--- How to complete this task ---
Copy the entries below exactly, but only from the line containing "Where should I click to: Click the Benutzername" through the final line.

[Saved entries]
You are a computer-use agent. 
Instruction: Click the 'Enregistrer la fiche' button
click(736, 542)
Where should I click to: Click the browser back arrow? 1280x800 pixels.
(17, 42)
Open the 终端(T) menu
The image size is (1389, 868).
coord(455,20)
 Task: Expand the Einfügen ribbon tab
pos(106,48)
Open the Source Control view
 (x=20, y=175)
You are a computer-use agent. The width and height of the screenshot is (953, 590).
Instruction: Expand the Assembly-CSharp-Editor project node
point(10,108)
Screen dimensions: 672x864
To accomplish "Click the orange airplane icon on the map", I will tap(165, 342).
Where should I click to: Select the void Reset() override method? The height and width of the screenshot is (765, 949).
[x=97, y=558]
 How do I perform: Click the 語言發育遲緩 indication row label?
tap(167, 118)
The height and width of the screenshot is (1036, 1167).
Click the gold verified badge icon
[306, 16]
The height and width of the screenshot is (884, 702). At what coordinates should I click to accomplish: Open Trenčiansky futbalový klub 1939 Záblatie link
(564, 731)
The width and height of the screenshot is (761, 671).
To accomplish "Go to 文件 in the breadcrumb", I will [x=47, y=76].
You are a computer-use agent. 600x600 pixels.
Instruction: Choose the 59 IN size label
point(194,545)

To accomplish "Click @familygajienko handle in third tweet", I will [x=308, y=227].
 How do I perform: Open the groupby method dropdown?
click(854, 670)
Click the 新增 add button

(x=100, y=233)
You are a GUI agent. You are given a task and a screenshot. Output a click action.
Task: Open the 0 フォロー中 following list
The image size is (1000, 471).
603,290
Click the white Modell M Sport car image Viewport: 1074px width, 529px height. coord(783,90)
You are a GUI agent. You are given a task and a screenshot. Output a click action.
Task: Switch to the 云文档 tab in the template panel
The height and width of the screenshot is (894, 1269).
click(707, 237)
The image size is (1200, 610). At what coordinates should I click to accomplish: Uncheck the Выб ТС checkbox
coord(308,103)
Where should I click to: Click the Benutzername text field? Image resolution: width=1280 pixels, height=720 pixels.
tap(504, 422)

--- Answer below ---
Where should I click to: Click the Benutzername text field? Image resolution: width=1280 pixels, height=720 pixels.
tap(504, 422)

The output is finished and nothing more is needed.